- _READING PASSAGE_
Thank you to Rahul Iyer from Pivotal for contributing to the software and to this article.
Path functions are a powerful capability in the data science toolkit, and they are now available in the newest release of the open source Apache MADlib (incubating) library.
For example, path functions can be used to reason over website, shopping cart, and customer support clickstreams to identify the golden paths to purchase, multi-channel promotion effectiveness, or customer churn. In addition, they can be used in predictive analytics use cases, like analyzing millions of sensor logs from cars or other machines to identify common patterns in part failure. These scenarios can also improve safety and substantially lower operating costs. The list of potential applications includes scenarios around fraud, security, healthcare, advertising, travel, and more.
Apache MADlib (incubating) is a SQL-based, open source library for scalable in-database analytics that supports Greenplum Database, Pivotal HDB and PostgreSQL. The library offers data scientists numerous distributed implementations of mathematical, statistical and machine learning methods for structured and unstructured data.
MADlib 1.9 adds the following capabilities:
- Path functions—perform regular pattern matching over a sequence of rows and extract useful information about the pattern matches
- Support vector machines—completely new implementation for classification and regression including support for non-linear kernels
- Advanced matrix operations—more than 15 new methods including several decomposition operations
- Stemmer—determine roots of words in a vocabulary
- New statistics functions—covariance matrix and proportion of variance for principal component analysis
- Support for Pivotal HDB 2.0 (powered by Apache HAWQ)—new release of industry leading Hadoop native SQL platform
Introduction To Path Functions
The goal of the MADlib path function is to perform regular pattern matching over a sequence of rows and extract useful information about the pattern matches. The useful information could be a simple count of matches or something more involved like aggregations or window functions.
Symbols are used to identify particular rows of interest. Then standard PostgreSQL pattern matching uses these symbols to identify patterns across the rows of interest. This is similar in concept to regular expressions which identify patterns within strings of text to extract fragments. However, instead of searching text, we are searching through a table in the database.
For example, a symbol can be defined for purchase events by online shoppers. Preceding events that led to the purchase can be identified and analyzed, in order to find the common actions that resulted in the purchase. Or conversely, to discover actions that resulted in an exit without a purchase having been made.
Here are the main steps to use path functions:
- Partition input rows.
- Order the partitions.
- Define symbols to match rows of interest.
- Define regular expression of symbols and operators to define patterns to match in the ordered partitions.
- Define an aggregate function to compute for each pattern match.
- If desired, output the pattern matches for inspection or to operate on with subsequent queries.

- _DATA SEGMENT_
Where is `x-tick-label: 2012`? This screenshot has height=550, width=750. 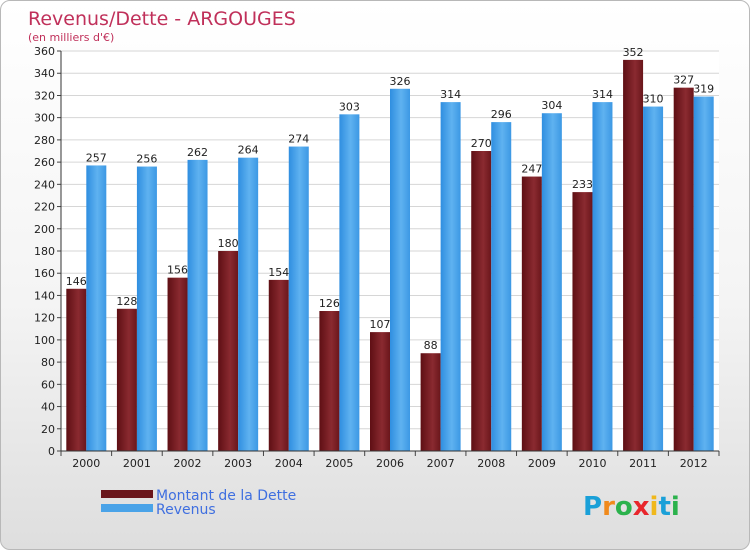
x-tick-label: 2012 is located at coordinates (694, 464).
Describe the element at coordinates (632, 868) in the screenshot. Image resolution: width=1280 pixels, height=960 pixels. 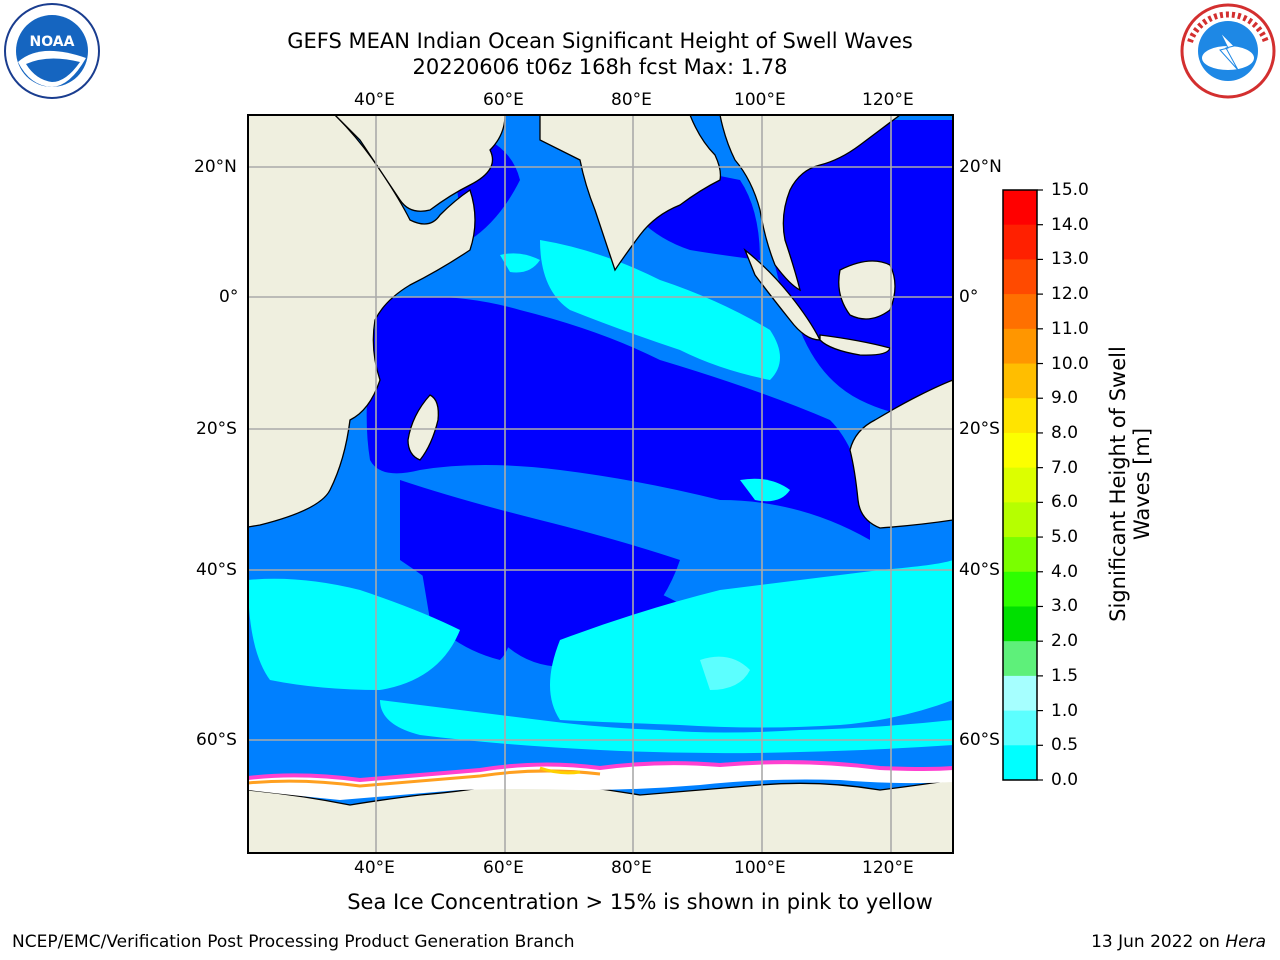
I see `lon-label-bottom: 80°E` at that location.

- _WORK INSTRUCTIONS_
• 1. Answer these questions using the MADlib 1.9 article:
(a) Which databases does Apache MADlib support?
(b) What does the stemmer added in MADlib 1.9 do?
(c) What are symbols used for in path functions?
• 2. Reproduce everything in the MADlib 1.9 article from "- Define an" down to "with subsequent queries.".

- _SOLUTIONS TO THE EXERCISE_
• 1.
(a) Greenplum Database, Pivotal HDB and PostgreSQL.
(b) It determines roots of words in a vocabulary.
(c) They identify particular rows of interest.

• 2.
- Define an aggregate function to compute for each pattern match.
- If desired, output the pattern matches for inspection or to operate on with subsequent queries.